** WHAT THE TASK REQUIRES **
Check each line of the listing, and copy it if it contains the word "한과전문".

** THE DATA **

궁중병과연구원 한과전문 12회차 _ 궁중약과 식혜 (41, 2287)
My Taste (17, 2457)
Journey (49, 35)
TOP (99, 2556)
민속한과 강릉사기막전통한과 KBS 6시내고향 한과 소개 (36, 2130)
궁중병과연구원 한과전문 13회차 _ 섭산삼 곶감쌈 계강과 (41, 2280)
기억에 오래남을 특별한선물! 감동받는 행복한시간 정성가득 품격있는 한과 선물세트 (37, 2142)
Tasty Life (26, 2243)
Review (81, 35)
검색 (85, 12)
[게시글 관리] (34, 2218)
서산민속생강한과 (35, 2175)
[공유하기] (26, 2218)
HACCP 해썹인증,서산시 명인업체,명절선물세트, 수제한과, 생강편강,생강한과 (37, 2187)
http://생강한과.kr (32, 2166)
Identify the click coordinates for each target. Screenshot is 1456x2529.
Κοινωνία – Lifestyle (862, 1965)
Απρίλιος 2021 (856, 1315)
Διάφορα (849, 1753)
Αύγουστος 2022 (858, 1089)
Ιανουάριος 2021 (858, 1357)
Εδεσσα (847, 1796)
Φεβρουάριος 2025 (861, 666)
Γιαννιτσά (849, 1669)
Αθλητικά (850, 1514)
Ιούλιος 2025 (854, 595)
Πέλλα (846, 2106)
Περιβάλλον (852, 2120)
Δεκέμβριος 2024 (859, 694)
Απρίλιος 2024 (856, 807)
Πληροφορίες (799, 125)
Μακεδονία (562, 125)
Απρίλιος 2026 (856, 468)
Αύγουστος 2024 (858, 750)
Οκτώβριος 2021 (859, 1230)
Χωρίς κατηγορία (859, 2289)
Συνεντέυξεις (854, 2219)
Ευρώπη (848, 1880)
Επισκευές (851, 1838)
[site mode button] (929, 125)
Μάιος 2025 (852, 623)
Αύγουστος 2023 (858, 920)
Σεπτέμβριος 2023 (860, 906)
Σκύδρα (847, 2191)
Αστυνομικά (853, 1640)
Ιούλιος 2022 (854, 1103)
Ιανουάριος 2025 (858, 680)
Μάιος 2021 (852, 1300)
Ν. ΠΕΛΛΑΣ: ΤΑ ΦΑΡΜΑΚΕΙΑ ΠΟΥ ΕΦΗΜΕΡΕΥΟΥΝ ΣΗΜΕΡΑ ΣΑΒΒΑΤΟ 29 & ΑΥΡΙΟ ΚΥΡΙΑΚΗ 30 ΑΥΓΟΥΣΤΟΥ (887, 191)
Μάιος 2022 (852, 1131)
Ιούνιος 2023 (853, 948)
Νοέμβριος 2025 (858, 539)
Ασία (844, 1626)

** WRITTEN ANSWER **
궁중병과연구원 한과전문 12회차 _ 궁중약과 식혜 (41, 2287)
궁중병과연구원 한과전문 13회차 _ 섭산삼 곶감쌈 계강과 (41, 2280)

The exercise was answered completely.